Voicelessness and Emotional Survival > Voicelessness and Emotional Survival Message Board
Still need to work through early trauma
Gaining Strength:
I have not tried hypnotherapy but did go to a craniosacral therapist for a year. I find it helpful but it didn't get me through enough.
I still go to the 4 Steps described by Jeffry Schwartz and The Tools. I've tried a couple of other therapies that might be more effective if I were working with someone, therapies like EFT and other psychosomatic therapies. For now, I am working on connecting the behaviors that are crippling to me with the early trauma. I think of this as Step 1 from Schwartz - identifying and naming what is going on.
This year has been an exceptionally difficult year filled with traumatic event after event, sabotage, betrayal, and more, all of which would have been difficult in an of themselves but even worse for me because they pile on my base experiences.
Gaining Strength:
Moonlight, I have found that recognizing that PTSD is at play is very helpful. Peter Levine's book Waking the Tiger helped me to see so clearly that my experiences were indeed traumatizing. His writings also demonstrate that having power over the perpetrator can be healing even decades later.
I don't think I'll be writing about specific events because each one sounds trivial in description but the cumulative effect was devastating. Doubling crippling was that my parents took the occasion of my request for help or my verbalizing hurt to double down their humiliation and belittlement. They trained my brothers to participate. To be an adult and find myself expecting any simple request for help usually met with closed doors is still quite frankly traumatizing. This has made it double difficult for me to deal with any type of bureaucracy - it is one other place for paralysis when ever I have to deal with governmental agencies, banks, utilities etc. Right now I am totally overwhelmed because I cannot find paperwork I need to get my expired car tag renewed. It is very crippling.
lighter:
GS:
You'll find your paperwork.
I SO understand that particular struggle....
having to lay your hands on something you know is there, and it is, but in a time cruch, and buried.....
it's an overwhelming shame spiral.
((((GS))))
Lighter
moonlight60:
Awe GS ....
I would not ask for details of the trauma. Maybe my experience will help.
My childhood abuse caused conflict within me.

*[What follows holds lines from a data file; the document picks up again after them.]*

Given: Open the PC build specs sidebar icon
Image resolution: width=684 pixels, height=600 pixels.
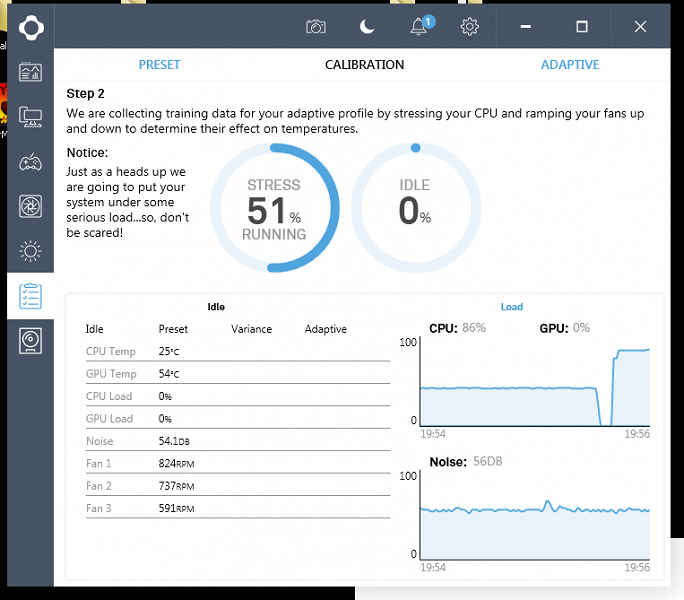Looking at the screenshot, I should [31, 117].
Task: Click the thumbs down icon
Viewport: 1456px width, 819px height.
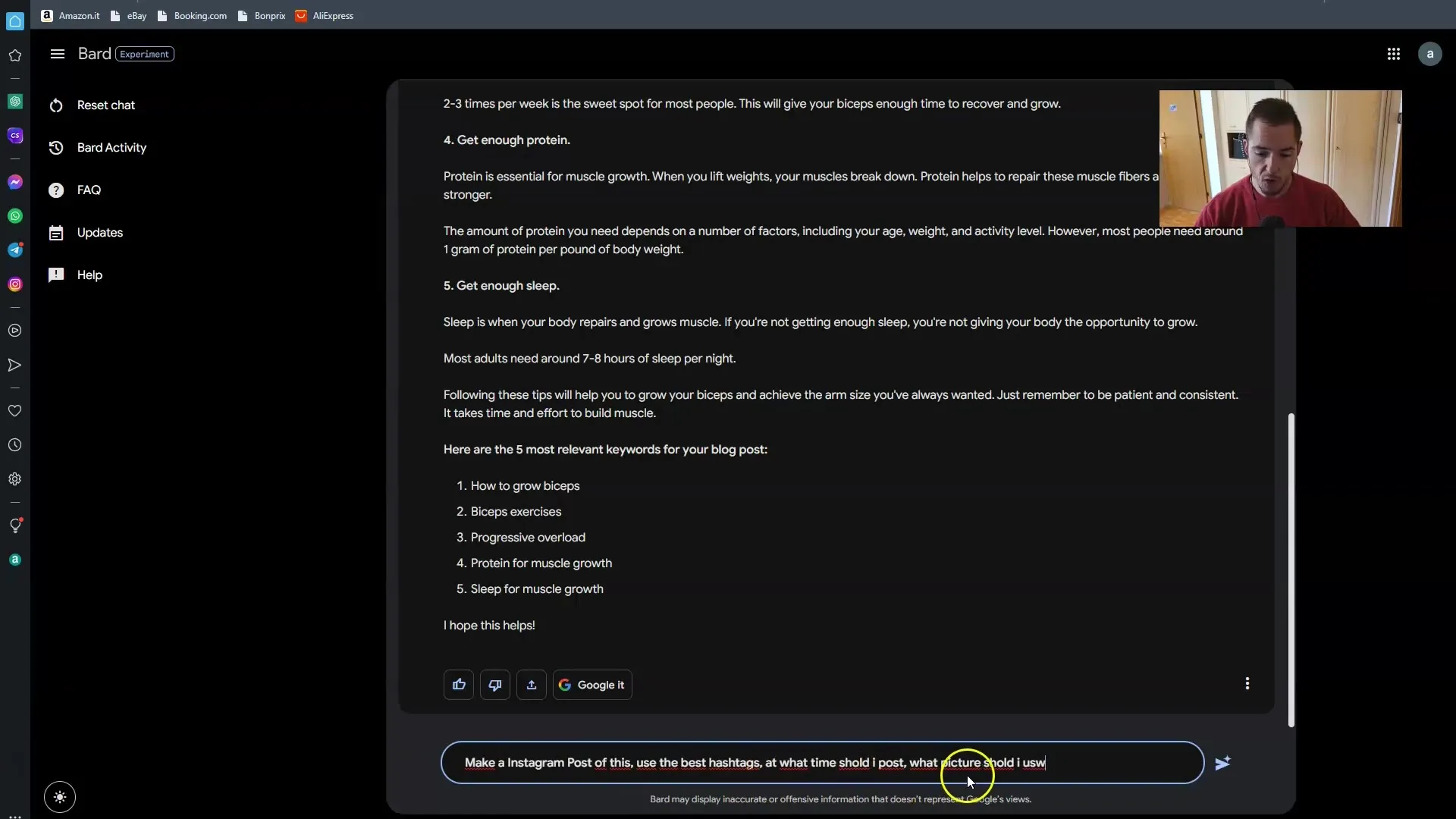Action: point(495,684)
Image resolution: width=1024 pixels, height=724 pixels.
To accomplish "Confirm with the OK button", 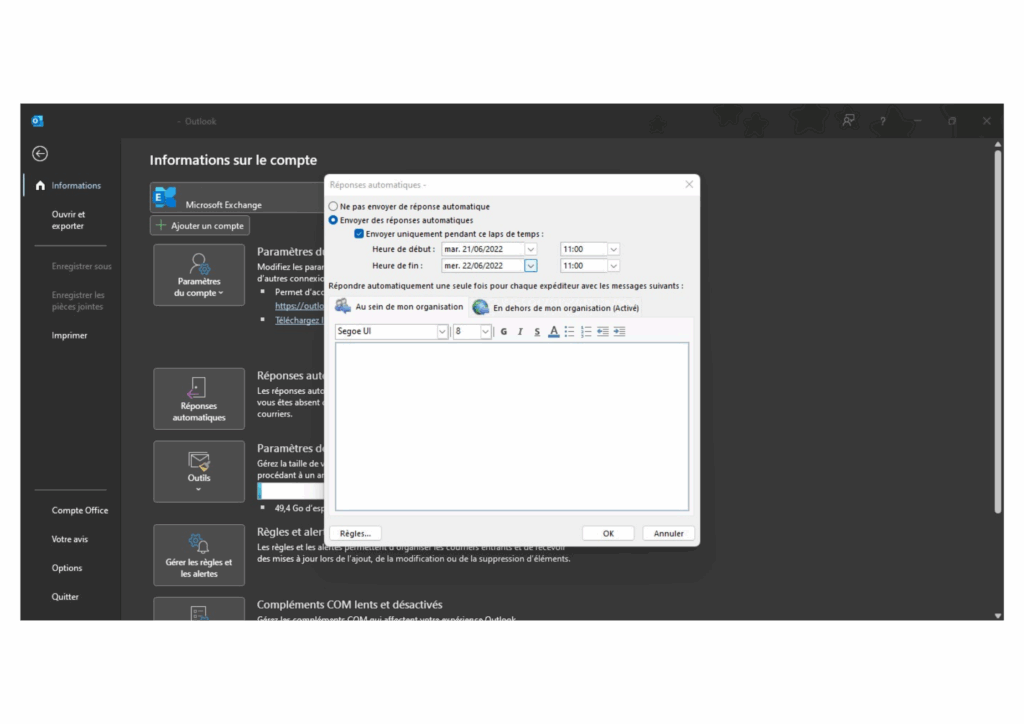I will pos(608,533).
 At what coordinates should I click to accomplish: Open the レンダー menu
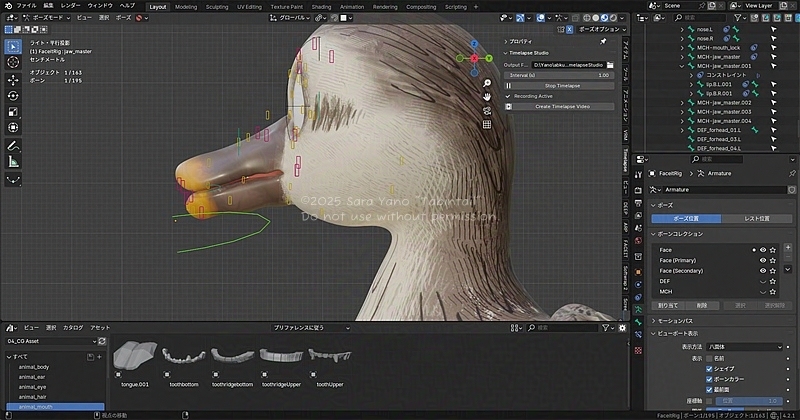tap(71, 6)
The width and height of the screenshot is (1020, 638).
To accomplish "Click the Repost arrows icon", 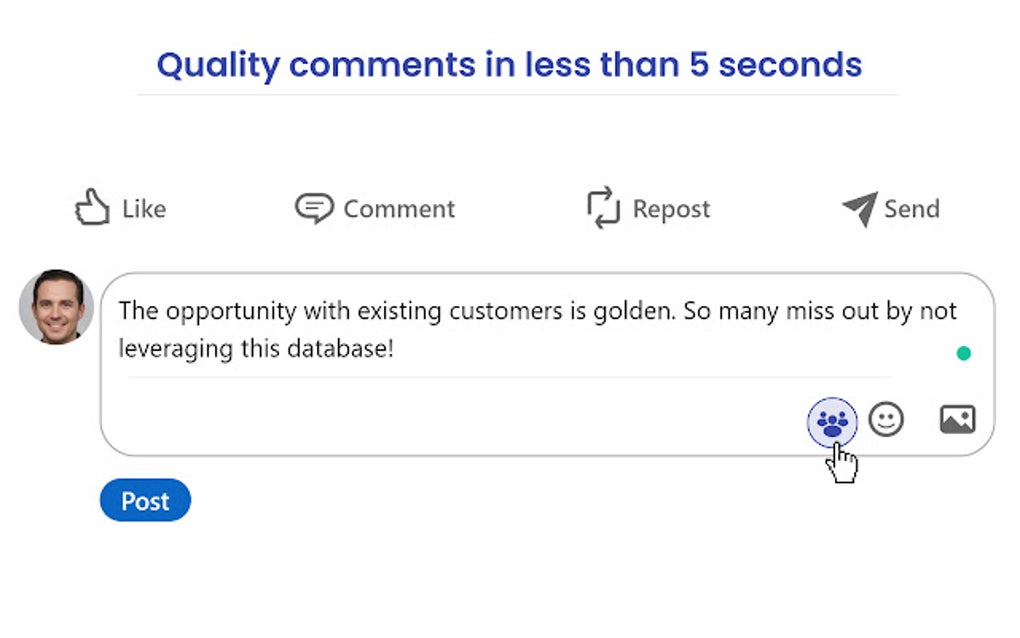I will click(x=603, y=208).
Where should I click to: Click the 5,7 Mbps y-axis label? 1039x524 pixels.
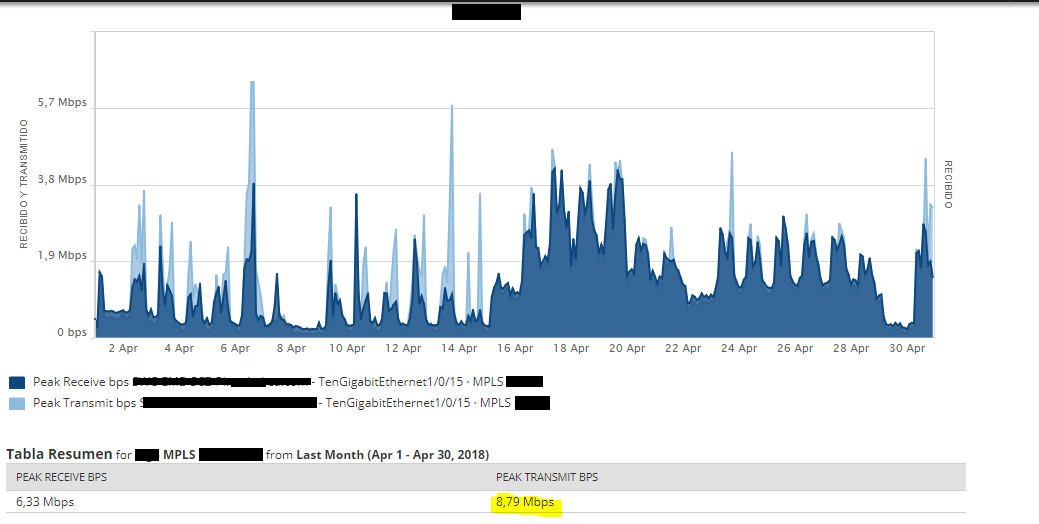coord(62,103)
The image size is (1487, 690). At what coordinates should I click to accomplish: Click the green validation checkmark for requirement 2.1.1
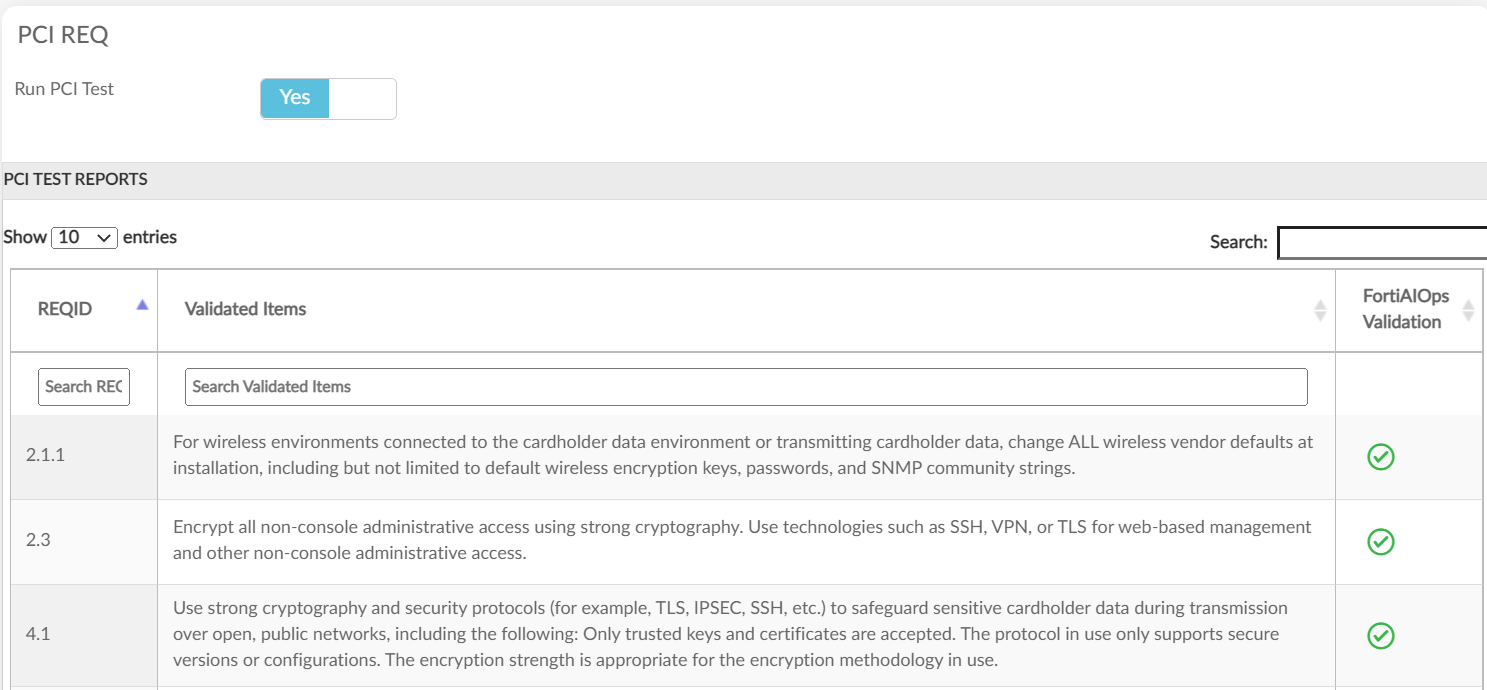(x=1380, y=457)
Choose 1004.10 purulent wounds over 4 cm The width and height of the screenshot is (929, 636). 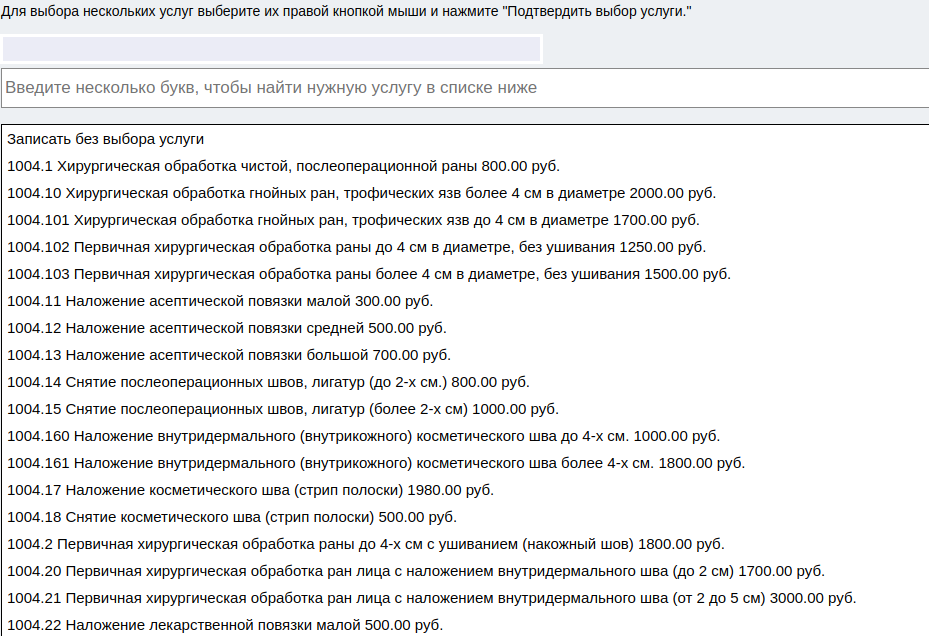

On one hand I had a parent that loved me but could not stop the abuse ,
And a parent that inflicted (because of inner rage) physical and verbal abuse upon me and other siblings.
As a child I remember knowing I did not deserve to be wounded and yet at the very same time I asked why ...why what had I done ...am I just bad...I felt these emotions strongly at the same time.
I have spent a lifetime finding my answers .The rage was not mine , and it was just sad for all ...I have found compassion and acceptance for what has occurred......I do not feel any responsibility for this parent's rage... compassion for this parent is compassion I gifted to myself.
It took a lifetime of very hard work.. But I am free.. now finally I am free.
GS please be so gentle with yourself ...I am filled with tears of understanding .
So much love to you ... just know right now you will find your way ..
love and light and so much more .....
Moonlight
Gaining Strength:
As a child, if I had a task at hand and I performed 9 of 10 steps well and one less well, my parents would take me to task and highlight the error. If I then made an effort to fix the problem the humiliation would escalate. But it would not be contained to that incident in time, it would be brought up over and over.
It took me almost 15 years in therapy to understand that I had been abused. And even when I recognized it it took me several more before I could fully accept it. I had been so fully brainwashed into believing that I got what I deserved. That phrase was repeated to me over and over. If, as a young child, my feelings had been hurt and I sought comfort from my parents I was met with that sentiment. Only in the past couple of years have I come to see that they were both so deficient that they totally refused to offer any compassion - at any time in my life - no matter what my struggles. "I don't want to hear it." from my mother and punishment from my father. It was worse if the offenders were my brothers.
I remember clear as day when at age 4 I was told to brush my teeth. Our toothbrushes were all kept in my parents bathroom and my brothers went in before me. (In everything done my brothers were grouped together and I singled out.) They said they had put toothpaste on my brush and I knew they were up to no good and I cried and asked for protection. I asked to put my own toothpaste on. My father excoriated me, told me I was ungrateful (a constant theme) and demanded I brush my teeth. I did, in tears (crying was also a punishable offense. They had put soap on my toothbrush. I cried out and again was punished. This time my brothers were punished as well but I was sent to my room.
I was so powerless to protect myself. My father never apologized, not that night nor any other time - EVER. My mother did nothing to protect me nor to comfort me. I was 4. This memory so clearly helps me understand why that sense of powerlessness is so controlling this half-century later. I will overcome it, but I still face the paralysis, humiliation and shame echoed by this story on a daily basis. It is exhausting.